La madre de Wisconsin me envió una manta bordada que había tejido a ganchillo ella misma, púrpura y roja. Otra madre o abuela para la que había hecho de acompañante me envió una manta bordada azul, verde y blanca. Luego me llegó otra roja, blanca y negra. Mantas a cuadros y mantas con dibujos en forma de zigzag. Se fueron amontonando a un lado del sofá hasta que mis compañeros de casa me preguntaron si podíamos guardarlas en el desván.
Justo antes de morir, el hijo de aquella mujer, el hombre con una sola pierna, justo antes de perder el conocimiento, me suplicó que fuera a su antiguo apartamento. Había un armario lleno de juguetes sexuales. Revistas. Consoladores. Ropa de cuero. El no quería que su madre encontrara nada de aquello y me hizo prometerle que lo tiraría todo.

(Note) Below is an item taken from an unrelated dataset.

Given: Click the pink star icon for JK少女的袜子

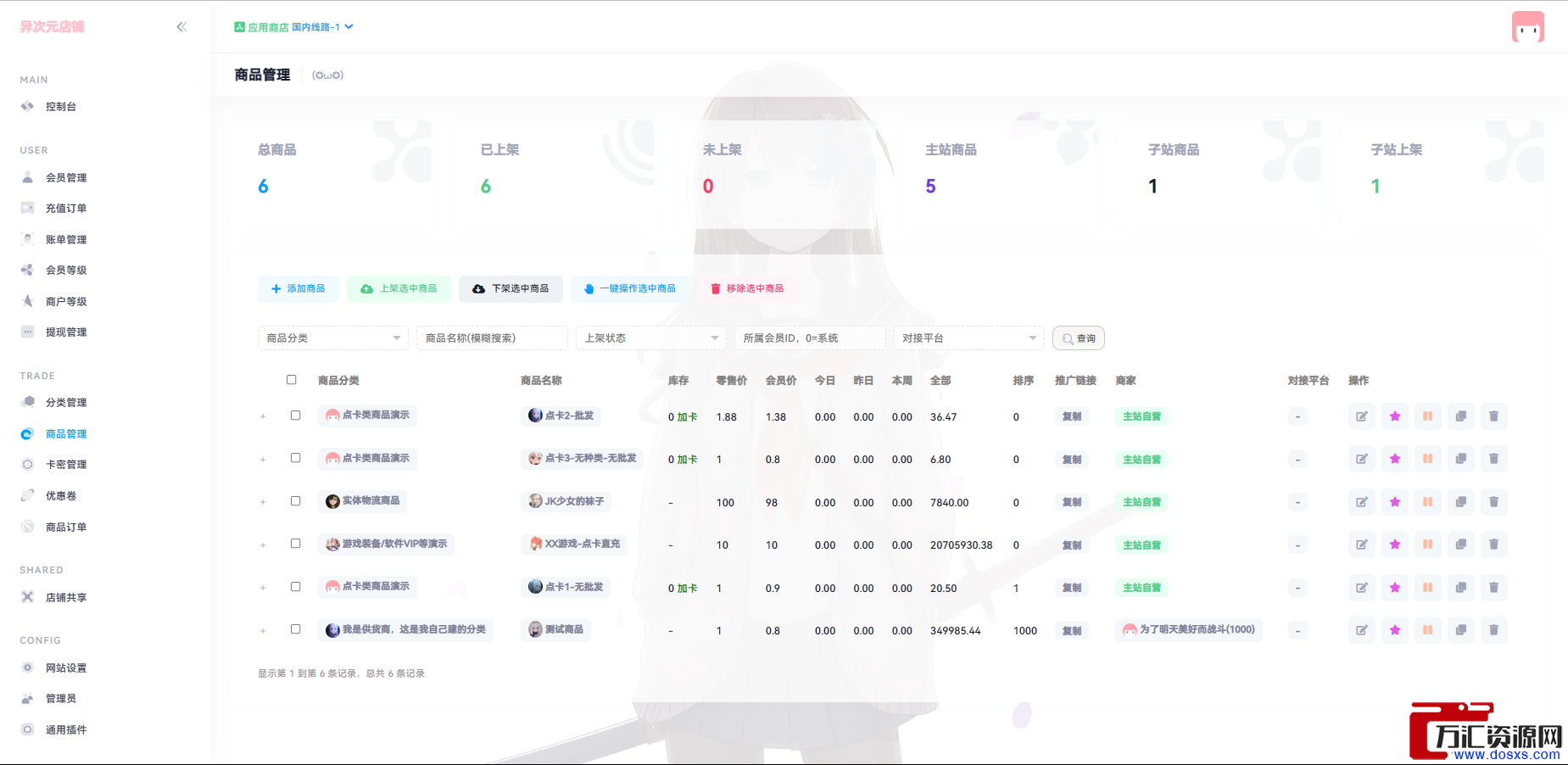Looking at the screenshot, I should click(x=1394, y=502).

Así que fui allí, a su pequeño estudio, cerrado a cal y canto y mal ventilado después de estar meses deshabitado. Como una cripta, diría yo, pero no es la palabra más adecuada. Suena demasiado dramática. Como música de órgano cutre. Pero, de hecho, no es más que una palabra triste.
Los juguetes sexuales y cacharros anales eran todavía más tristes. Huérfanos. Tampoco es la palabra adecuada, pero es la primera que me viene a la cabeza.

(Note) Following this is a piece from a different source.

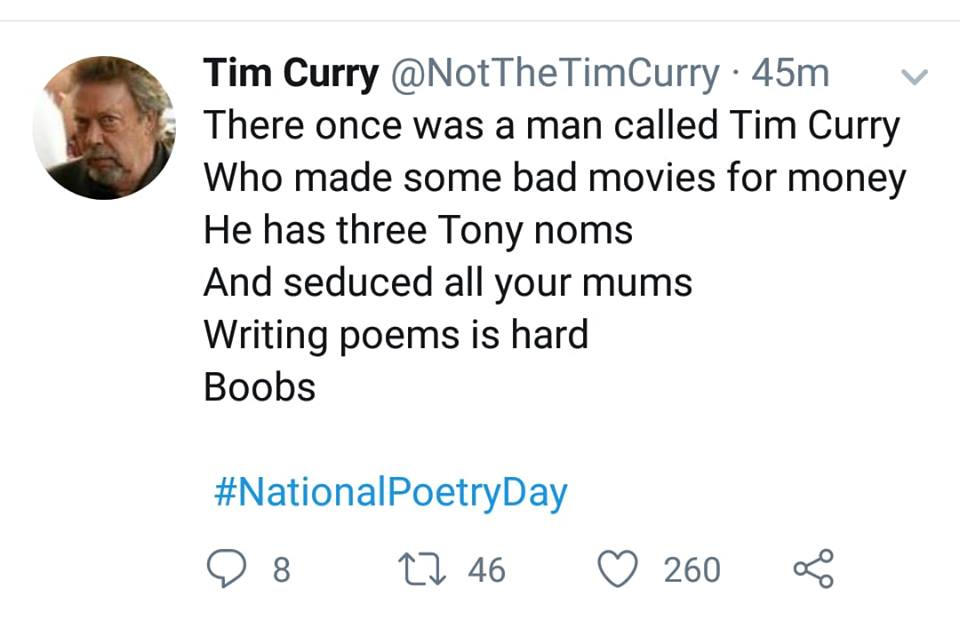Click the like count 260
This screenshot has width=960, height=620.
click(692, 570)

Las mantas bordadas siguen en una caja en mi desván. Todos los años por Navidad alguno de mis compañeros de casa sube a buscar adornos y se encuentra las mantas, rojas y negras, púrpuras y verdes, cada una correspondiente a una persona muerta. Y quien las encuentra me pregunta si podemos usarlas en nuestras camas o darlas a Goodwill.
Y todas las navidades digo que no. No estoy seguro de qué me da más miedo, tirar a todos esos hijos muertos o bien dormir con ellos.
No me preguntéis por qué, les digo. No quiero ni oír hablar del tema. Todo aquello pasó hace diez años. Vendí el Bobcat en 1989. Y dejé de hacer de acompañante.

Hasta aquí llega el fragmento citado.